■ **EXERCISE INPUT**

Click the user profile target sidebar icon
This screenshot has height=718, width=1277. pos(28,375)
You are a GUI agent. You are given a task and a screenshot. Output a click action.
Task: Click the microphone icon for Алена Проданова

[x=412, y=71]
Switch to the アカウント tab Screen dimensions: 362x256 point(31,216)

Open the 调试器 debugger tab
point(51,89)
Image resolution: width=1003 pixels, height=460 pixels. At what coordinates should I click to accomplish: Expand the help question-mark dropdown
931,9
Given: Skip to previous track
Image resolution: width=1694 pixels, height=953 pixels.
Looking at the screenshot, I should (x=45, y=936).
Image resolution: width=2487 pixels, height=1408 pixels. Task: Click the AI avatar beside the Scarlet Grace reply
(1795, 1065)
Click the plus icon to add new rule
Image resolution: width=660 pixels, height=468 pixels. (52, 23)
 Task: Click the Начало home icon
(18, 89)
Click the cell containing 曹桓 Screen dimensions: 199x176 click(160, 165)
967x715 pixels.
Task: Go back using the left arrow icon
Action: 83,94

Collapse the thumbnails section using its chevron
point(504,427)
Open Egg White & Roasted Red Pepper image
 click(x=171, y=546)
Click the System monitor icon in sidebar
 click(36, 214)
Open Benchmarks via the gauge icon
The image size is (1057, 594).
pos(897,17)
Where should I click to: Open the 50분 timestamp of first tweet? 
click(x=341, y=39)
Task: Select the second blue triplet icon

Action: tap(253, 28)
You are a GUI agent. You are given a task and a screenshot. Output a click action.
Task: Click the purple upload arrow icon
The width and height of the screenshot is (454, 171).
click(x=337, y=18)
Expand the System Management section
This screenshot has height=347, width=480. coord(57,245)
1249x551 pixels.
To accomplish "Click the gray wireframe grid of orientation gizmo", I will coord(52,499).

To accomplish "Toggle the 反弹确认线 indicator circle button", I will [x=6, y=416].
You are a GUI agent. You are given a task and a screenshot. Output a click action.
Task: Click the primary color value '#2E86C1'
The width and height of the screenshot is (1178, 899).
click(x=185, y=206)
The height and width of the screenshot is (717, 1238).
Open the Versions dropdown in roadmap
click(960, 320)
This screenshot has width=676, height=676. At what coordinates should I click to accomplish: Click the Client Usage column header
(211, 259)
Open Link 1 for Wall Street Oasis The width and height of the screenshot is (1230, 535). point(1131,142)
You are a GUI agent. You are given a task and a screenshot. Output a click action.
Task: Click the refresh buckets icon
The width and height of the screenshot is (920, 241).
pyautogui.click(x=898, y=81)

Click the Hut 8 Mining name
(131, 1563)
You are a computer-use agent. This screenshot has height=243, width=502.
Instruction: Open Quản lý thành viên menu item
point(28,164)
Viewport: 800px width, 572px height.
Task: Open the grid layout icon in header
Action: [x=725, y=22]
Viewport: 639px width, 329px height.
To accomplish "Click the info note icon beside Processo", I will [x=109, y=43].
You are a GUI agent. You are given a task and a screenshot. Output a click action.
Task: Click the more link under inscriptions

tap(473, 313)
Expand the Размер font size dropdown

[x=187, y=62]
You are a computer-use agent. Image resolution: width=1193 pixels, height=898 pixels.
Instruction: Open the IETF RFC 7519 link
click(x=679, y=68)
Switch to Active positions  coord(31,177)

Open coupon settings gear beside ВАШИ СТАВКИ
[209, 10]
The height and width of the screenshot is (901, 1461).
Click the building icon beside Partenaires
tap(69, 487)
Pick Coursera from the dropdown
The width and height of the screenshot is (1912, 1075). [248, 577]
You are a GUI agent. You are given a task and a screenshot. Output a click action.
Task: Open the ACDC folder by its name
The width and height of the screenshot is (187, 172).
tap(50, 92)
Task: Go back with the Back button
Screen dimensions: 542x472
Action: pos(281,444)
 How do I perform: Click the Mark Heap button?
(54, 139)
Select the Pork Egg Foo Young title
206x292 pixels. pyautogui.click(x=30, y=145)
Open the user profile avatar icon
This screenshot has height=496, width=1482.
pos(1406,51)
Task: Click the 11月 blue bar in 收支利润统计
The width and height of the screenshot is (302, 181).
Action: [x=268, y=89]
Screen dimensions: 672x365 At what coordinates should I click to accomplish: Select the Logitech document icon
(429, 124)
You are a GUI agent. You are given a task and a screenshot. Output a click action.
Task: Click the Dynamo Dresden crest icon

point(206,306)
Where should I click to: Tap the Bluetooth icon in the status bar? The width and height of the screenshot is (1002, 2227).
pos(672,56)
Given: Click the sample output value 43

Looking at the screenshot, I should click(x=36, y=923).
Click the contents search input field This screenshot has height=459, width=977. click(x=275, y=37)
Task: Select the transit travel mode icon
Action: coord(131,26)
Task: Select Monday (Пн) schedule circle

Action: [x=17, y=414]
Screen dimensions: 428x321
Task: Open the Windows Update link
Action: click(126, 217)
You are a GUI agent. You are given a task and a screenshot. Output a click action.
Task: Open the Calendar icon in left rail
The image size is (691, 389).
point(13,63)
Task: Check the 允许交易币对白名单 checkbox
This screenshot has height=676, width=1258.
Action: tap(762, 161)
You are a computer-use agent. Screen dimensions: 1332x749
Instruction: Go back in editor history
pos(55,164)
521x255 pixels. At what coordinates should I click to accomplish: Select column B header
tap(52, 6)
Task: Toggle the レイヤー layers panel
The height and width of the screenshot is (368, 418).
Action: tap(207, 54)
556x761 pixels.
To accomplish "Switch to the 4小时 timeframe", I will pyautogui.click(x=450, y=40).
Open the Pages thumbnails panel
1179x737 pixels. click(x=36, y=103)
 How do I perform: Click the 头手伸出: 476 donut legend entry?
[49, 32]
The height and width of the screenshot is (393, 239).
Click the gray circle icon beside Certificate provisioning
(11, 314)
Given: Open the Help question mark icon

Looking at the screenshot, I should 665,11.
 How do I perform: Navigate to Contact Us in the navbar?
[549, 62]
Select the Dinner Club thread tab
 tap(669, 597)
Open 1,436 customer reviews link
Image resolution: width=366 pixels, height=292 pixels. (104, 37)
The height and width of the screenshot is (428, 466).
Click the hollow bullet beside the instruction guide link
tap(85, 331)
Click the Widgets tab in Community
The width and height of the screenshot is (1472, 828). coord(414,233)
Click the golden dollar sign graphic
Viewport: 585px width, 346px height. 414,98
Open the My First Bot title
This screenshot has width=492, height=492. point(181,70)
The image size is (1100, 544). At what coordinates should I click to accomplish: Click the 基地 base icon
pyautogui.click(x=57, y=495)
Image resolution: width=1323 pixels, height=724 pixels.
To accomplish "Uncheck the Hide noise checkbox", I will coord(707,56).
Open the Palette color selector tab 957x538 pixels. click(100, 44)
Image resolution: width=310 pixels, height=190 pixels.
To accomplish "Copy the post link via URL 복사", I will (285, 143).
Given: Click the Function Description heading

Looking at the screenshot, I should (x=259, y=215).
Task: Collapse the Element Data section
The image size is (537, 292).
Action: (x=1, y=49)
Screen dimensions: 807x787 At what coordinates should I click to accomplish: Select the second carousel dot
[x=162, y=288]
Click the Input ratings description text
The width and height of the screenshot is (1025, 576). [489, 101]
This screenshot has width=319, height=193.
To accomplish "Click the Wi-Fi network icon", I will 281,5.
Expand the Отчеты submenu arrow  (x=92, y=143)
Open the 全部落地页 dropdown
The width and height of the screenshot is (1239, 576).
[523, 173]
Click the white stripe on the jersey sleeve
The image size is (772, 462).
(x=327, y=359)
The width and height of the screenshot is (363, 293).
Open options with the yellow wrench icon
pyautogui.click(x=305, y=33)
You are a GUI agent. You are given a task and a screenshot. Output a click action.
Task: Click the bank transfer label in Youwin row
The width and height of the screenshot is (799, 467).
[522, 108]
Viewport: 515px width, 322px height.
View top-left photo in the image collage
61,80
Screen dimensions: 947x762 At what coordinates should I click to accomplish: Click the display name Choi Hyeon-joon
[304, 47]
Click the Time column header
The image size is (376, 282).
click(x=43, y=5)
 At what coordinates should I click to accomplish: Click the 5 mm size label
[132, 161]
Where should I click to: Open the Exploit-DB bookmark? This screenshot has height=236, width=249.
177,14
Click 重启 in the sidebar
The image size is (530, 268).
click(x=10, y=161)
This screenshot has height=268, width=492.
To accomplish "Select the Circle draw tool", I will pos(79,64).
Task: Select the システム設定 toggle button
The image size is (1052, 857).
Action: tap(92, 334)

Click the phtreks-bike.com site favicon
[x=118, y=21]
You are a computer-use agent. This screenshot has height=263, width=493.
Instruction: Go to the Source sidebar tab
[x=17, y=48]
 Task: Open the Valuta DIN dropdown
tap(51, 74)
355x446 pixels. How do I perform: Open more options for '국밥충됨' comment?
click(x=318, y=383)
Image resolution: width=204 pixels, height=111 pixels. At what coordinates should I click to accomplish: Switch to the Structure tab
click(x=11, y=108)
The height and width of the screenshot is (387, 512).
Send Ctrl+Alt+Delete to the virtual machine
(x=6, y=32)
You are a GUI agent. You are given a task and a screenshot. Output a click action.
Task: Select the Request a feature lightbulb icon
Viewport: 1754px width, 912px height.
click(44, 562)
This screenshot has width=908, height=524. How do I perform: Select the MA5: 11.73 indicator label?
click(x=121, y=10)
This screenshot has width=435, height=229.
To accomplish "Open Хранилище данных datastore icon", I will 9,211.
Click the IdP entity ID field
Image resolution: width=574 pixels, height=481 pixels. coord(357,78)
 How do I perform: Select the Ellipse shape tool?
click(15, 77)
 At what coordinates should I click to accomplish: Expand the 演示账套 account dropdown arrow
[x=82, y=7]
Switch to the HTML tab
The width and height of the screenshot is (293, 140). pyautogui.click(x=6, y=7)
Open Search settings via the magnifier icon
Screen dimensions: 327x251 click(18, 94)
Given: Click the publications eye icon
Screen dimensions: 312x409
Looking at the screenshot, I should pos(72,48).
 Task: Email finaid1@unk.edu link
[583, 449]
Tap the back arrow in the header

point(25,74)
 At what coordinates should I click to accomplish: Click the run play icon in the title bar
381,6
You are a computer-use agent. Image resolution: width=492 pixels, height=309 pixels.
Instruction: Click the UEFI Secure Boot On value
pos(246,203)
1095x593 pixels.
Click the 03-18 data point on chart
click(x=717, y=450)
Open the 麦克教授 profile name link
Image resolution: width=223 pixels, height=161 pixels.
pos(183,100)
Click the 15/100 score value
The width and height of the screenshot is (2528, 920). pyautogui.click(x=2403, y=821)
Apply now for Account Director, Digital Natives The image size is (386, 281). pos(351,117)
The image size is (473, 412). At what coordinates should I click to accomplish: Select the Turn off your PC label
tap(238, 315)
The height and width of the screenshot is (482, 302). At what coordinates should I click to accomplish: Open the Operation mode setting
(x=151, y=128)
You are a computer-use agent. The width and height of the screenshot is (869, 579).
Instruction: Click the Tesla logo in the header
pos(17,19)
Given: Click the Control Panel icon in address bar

■ **STATED EXERCISE**
Reproduce the items word for word, from the line containing "Screen dimensions: 672x365" through the line containing "pos(55,164)", including both of those lines.

■ **SOLUTION TO THE PROBLEM**
Screen dimensions: 672x365 At what coordinates should I click to accomplish: Select the Logitech document icon
(429, 124)
You are a GUI agent. You are given a task and a screenshot. Output a click action.
Task: Click the Dynamo Dresden crest icon

point(206,306)
Where should I click to: Tap the Bluetooth icon in the status bar? The width and height of the screenshot is (1002, 2227).
pos(672,56)
Given: Click the sample output value 43

Looking at the screenshot, I should click(x=36, y=923).
Click the contents search input field This screenshot has height=459, width=977. click(x=275, y=37)
Task: Select the transit travel mode icon
Action: coord(131,26)
Task: Select Monday (Пн) schedule circle

Action: [x=17, y=414]
Screen dimensions: 428x321
Task: Open the Windows Update link
Action: click(126, 217)
You are a GUI agent. You are given a task and a screenshot. Output a click action.
Task: Open the Calendar icon in left rail
The image size is (691, 389).
point(13,63)
Task: Check the 允许交易币对白名单 checkbox
This screenshot has height=676, width=1258.
Action: tap(762, 161)
You are a computer-use agent. Screen dimensions: 1332x749
Instruction: Go back in editor history
pos(55,164)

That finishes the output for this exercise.